February 20, 2003
3 Acquaintances

Our Paths Crossed...

On Two Occasions

I met her for the second time a month ago, in a bar. She worked in a cemetery when she went to art school, I have no idea what she does now - it never came up.

She hated The Beatles. She said "I don't even want to talk about it - they're just the worst. It's bubblegum - I wish people would just see that it's all bubble gum, it's like tv commercials, jingles - the original tv commercial jingles - I just wish people would get a grip and move on!"

When I asked her if she really "hates" John Lennon I saw the rage his name provoked in her: "I - I - I just, I feel like raping him everytime I see him, I really want something to happen to him, just something to give him a little depth."


On Three Occasions

A handy-man who worked in my apartment building, the last apartment building I would live in in Vancouver. He had been in his last semester of law school when the bombs started falling in Yugoslavia. He got out at night, swore never to go back, found a job in BC where he developed a bad back working seven days a week for his two children. He said "all you need to know about why they're always over there starting wars is that 18 of the 50 states have as their number one industry the manufacturing of arms - that's all you need to know."
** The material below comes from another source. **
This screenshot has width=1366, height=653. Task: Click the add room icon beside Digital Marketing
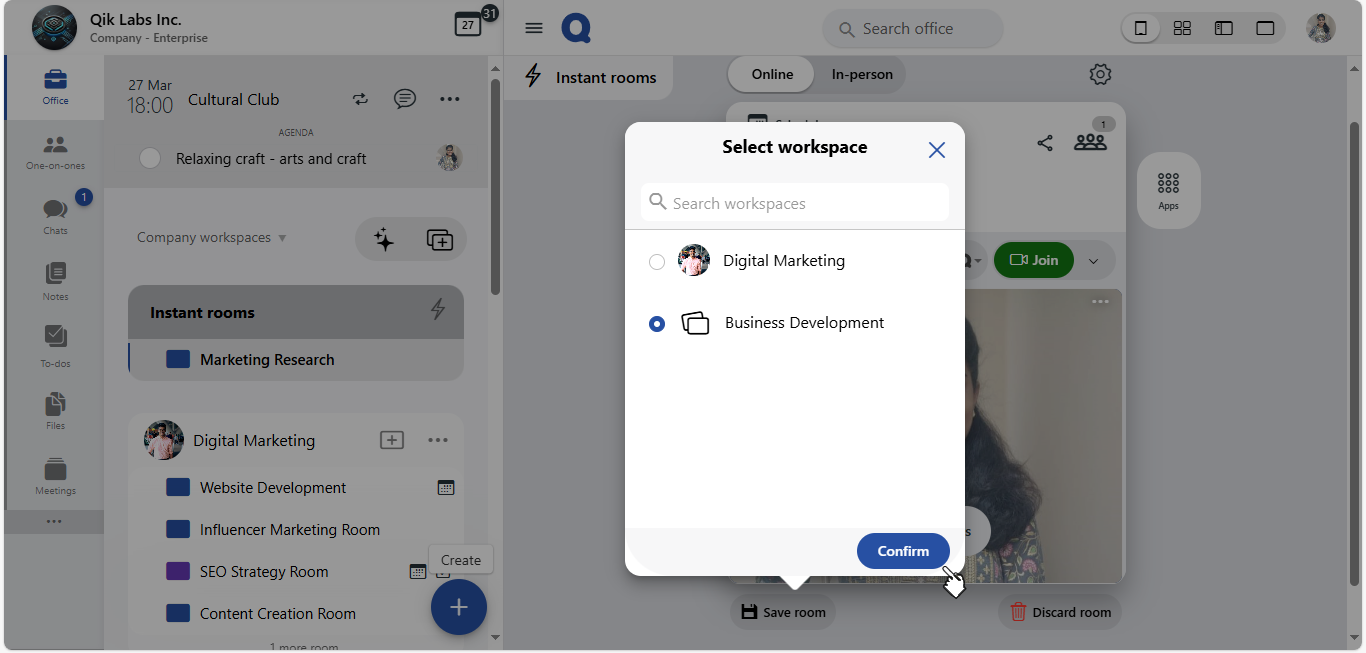pyautogui.click(x=392, y=440)

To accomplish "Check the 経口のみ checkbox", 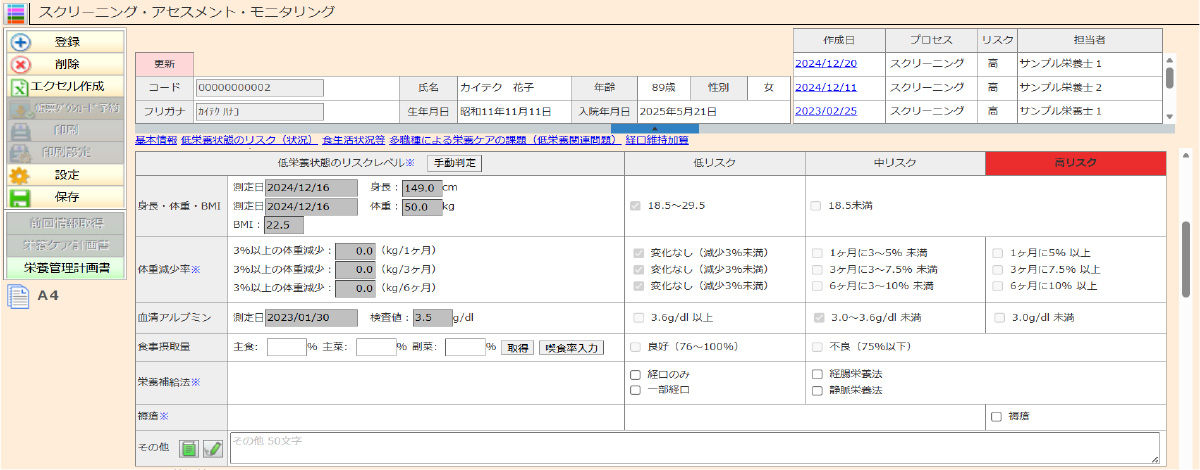I will pos(635,374).
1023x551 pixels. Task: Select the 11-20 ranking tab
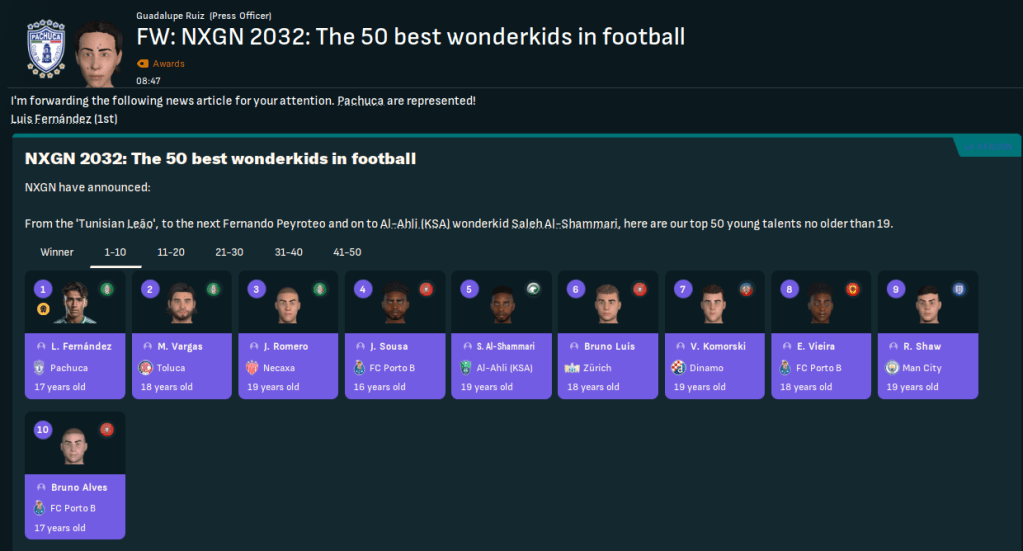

He adored Howard Stern. He found his book when he was cleaning out someone's apartment and read it in a single night. He told me he couldn't put it down. He said, "You know, you might think less of me, but I really love this guy." He went to the library the next day and read his second book. He lamented not being able to listen to his radio show, and resented that Vancouver prided itself on being Howard-free. A Christian, who felt very passionately about taking his kids to church on Sundays, it didn't seem incongruous when he said he wanted Vancouver to know Howard's wrath, "so they would know what it was like to be around someone with an edge."


On One Occasion

Dog-sitting on an island off the coast of Washington. A retriever named Rex, all the way from the Windy city, brought west by his owner who passed away a few days after their arrival. Rex loved me for the walks I provided.

Our second walk (the first time he took the beach) he led me up the mountain to what appeared to be an abandoned bus, and started scrapping with a Labrador. The Lab's owner put an end to the fight with a single shout.

He was my age. He had black hair and white skin, a sizable bald spot above his right ear, light grey eyes. One of them had just a touch of green in it.

He told me he'd been looking for work and finally found it, a job on the mainland slaughtering pigs from nine to five, at seven bucks an hour. He said it was hard to find work because he had seizures all the time. Being unemployed, he had become a suspect on the island. "Every time something goes missing everyone's over here raiding my fucking bus."

The bus came from California in the early 70s. There was a wood stove, a kitchen area, a raised bed - a record player and a sizable record collection. From the outside it looked run-down - you'd have no idea anyone lived in it. It was the kind of thing I used to fantasize about as a kid, only way lonelier.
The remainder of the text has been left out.